The International Speech Contest in Japanese has been held annually since 1960, and has been hosted by a different city each year since 1998. This year, 123 speakers from 29 countries and regions applied for the contest. Only the best were selected for the finals. Approximately 900 spectators filled the venue in northern Japan to listen to speeches about a variety of topics selected by the speakers themselves.
Tokyo Tech's Loh spoke about his difficulties making Japanese friends in the past, and how he overcame this situation by transcending cultural and communicative barriers. His speech, entitled "Smashing boundaries with laughter," was laced with humor and drew constant laughter from the crowd. While Loh was not selected as a winner, he relished the experience of drafting and practicing his speech, and mingling with other participants.

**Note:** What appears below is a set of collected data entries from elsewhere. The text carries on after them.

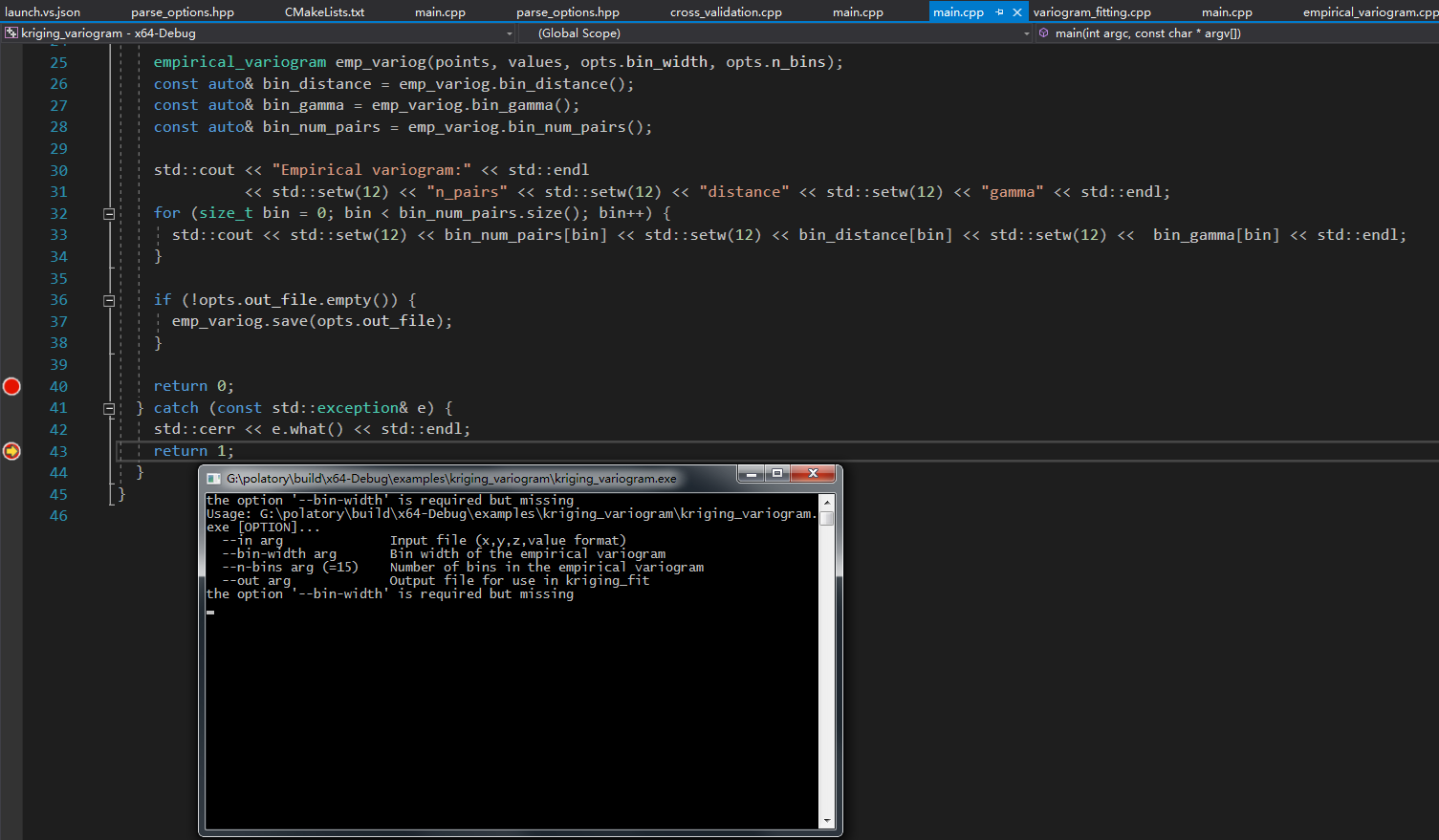Open the launch.vs.json tab
This screenshot has height=840, width=1439.
(x=42, y=11)
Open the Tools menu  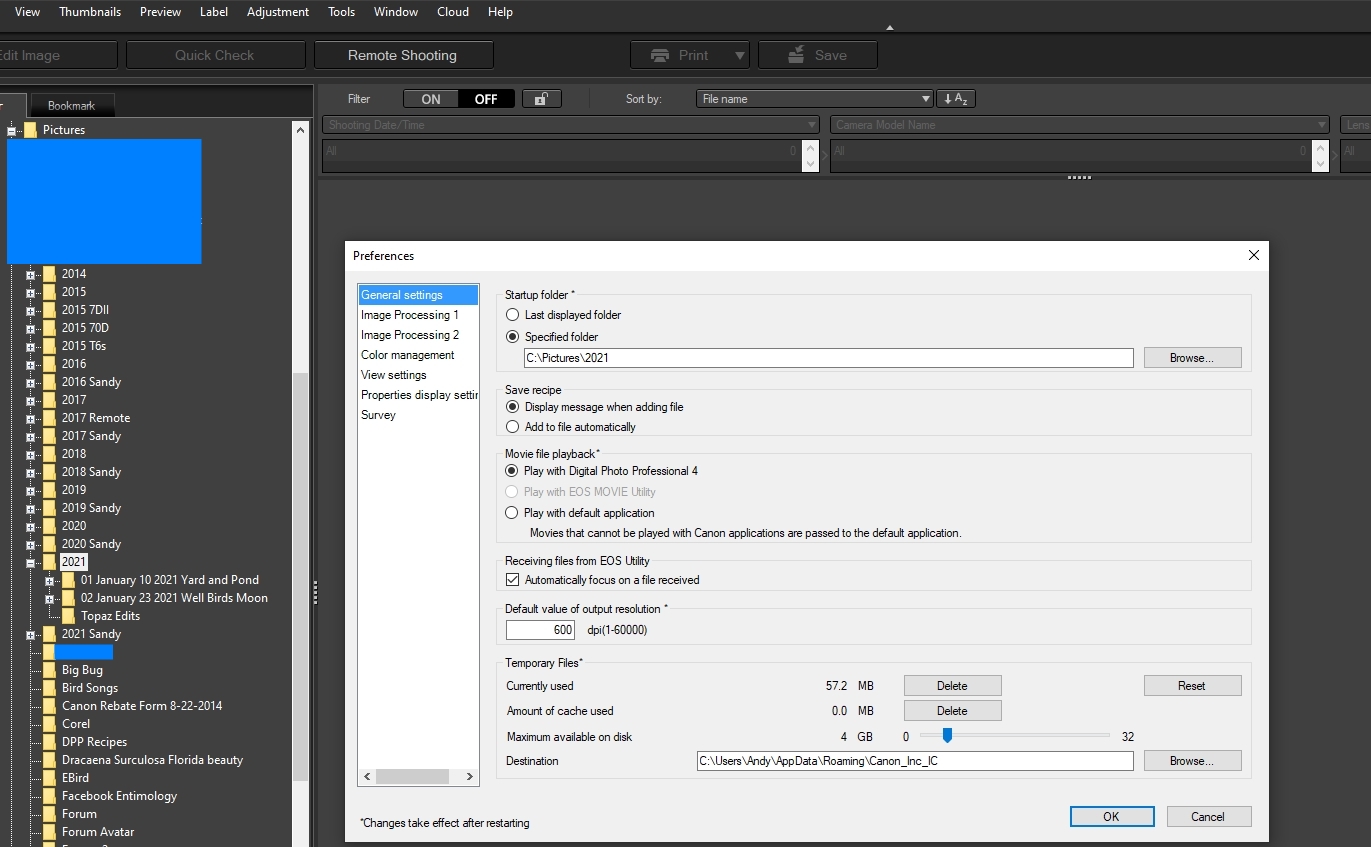pos(341,12)
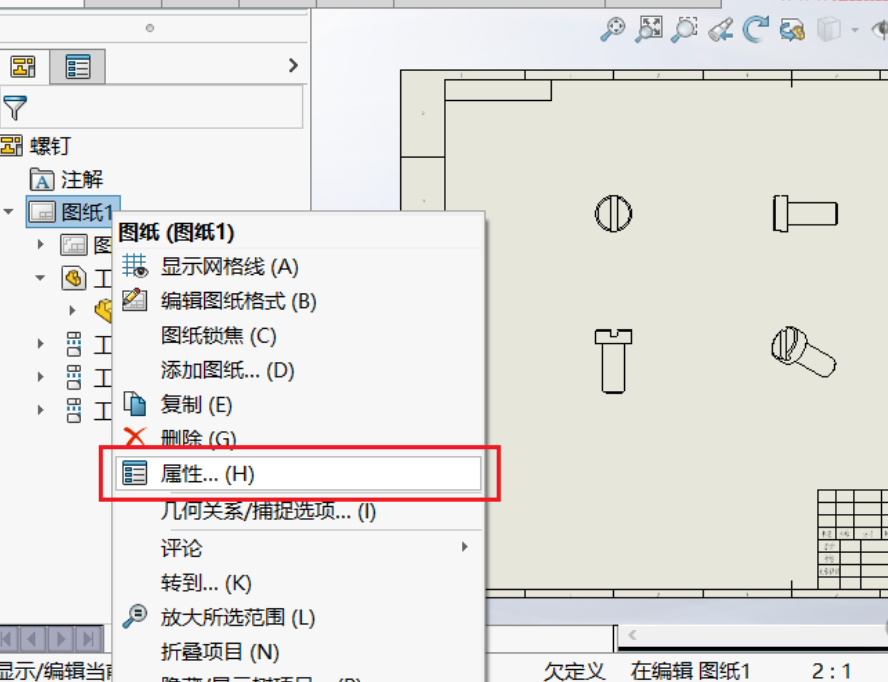Select the Rotate View tool
The height and width of the screenshot is (682, 888).
point(756,28)
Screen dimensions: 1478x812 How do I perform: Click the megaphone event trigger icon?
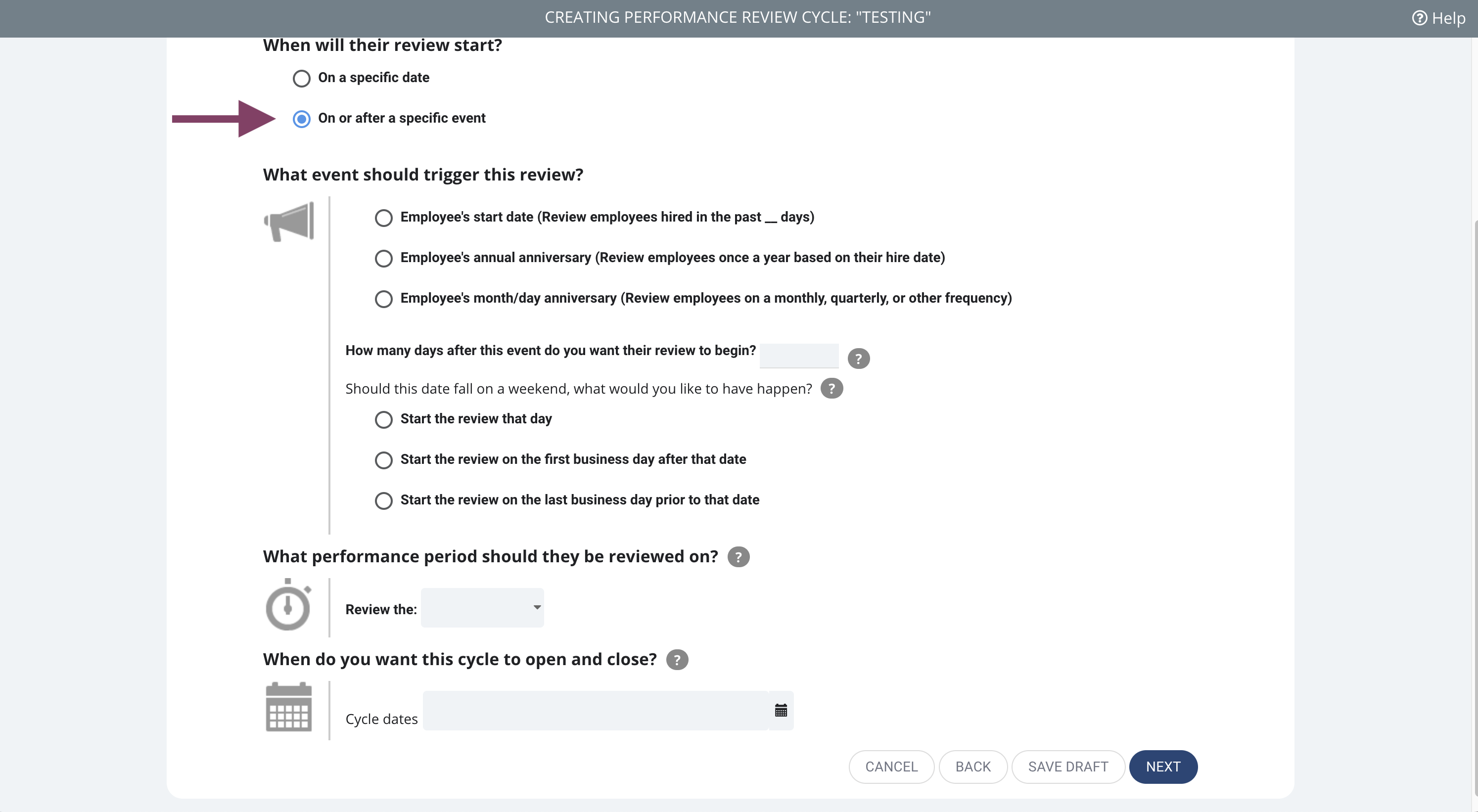click(x=289, y=222)
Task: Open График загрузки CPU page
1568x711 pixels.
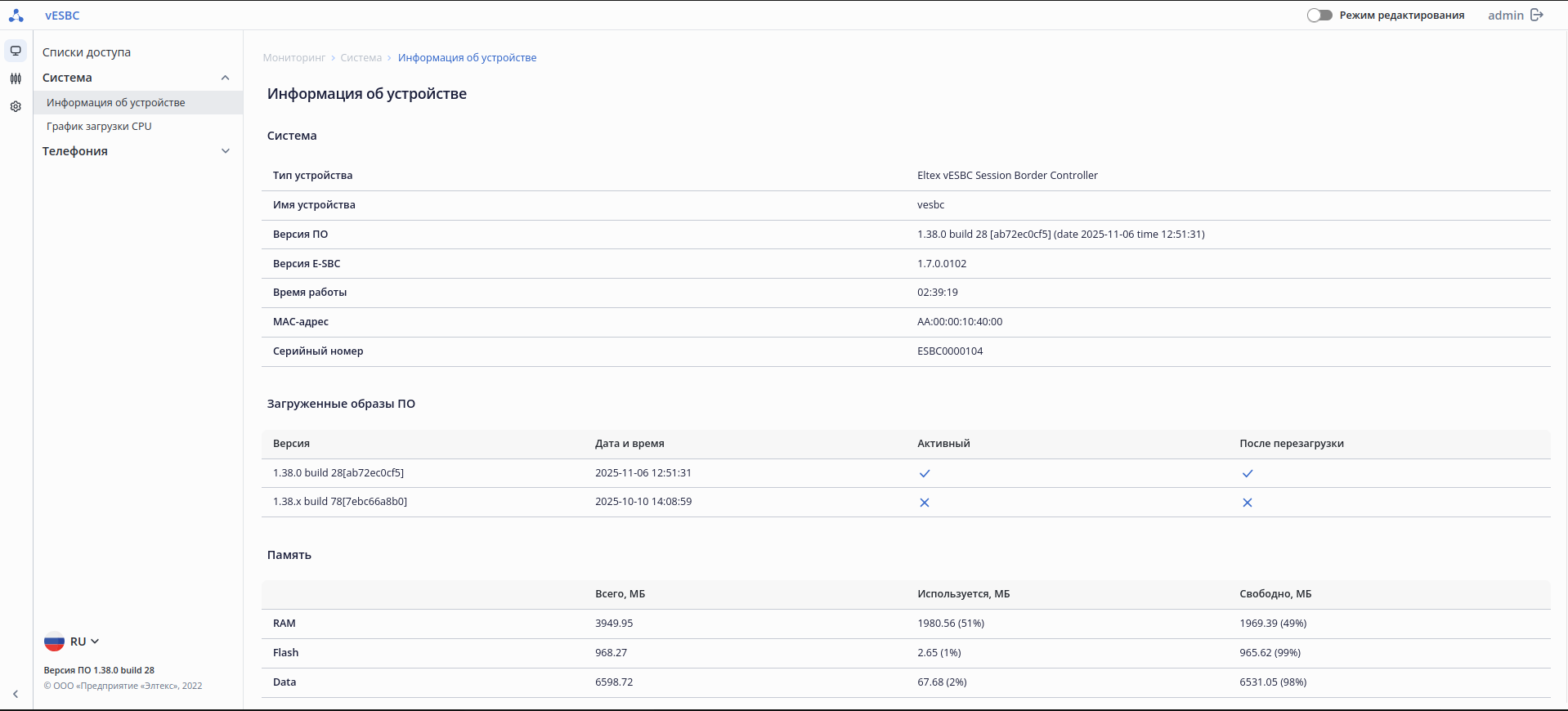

Some speeches from the contest will be broadcast by Japan's NHK Educational TV on June 29, from 2 to 3 p.m.
I applied for this contest because I wanted to improve my ability to communicate in Japanese. The preparation process was at times a struggle, but it offered a good opportunity to reflect on how to communicate effectively.
The other foreign nationals who participated in this contest represent a great variety of backgrounds, personalities, and values, but they all share a love for the Japanese language. Although I did not win a prize, I very much enjoyed meeting such great people. I will continue to focus on using accurate language to express my thoughts.
One year ago, I remember Loh Zhan Teng saying that he wanted to join a Japanese speech contest after he entered Tokyo Tech, but since one didn't exist, he wanted to create one. At the time, Loh was a representative of Tokyo Tech's Student Association for Global Exchange (SAGE), for which I was an adviser. After consulting with internal and external counterparts, SAGE organized its inaugural Japanese speech contest in December 2018. As Loh was heavily involved in the organization of the event, he could not participate, and therefore decided to apply for the nationwide 60th International Speech Contest in Japanese, producing outstanding results. I am very impressed with his passion for the Japanese language and international exchange, and we are already planning the second contest here at Tokyo Tech.
In addition to intensive language courses, the Japanese Section at the Institute for Liberal Arts (ILA) provides language support on Tuesdays and Thursdays at the Japanese consultation room, where any student can drop by for speech practice or casual conversation. ILA is eager to meet the Japanese language needs of all international students at Tokyo Tech.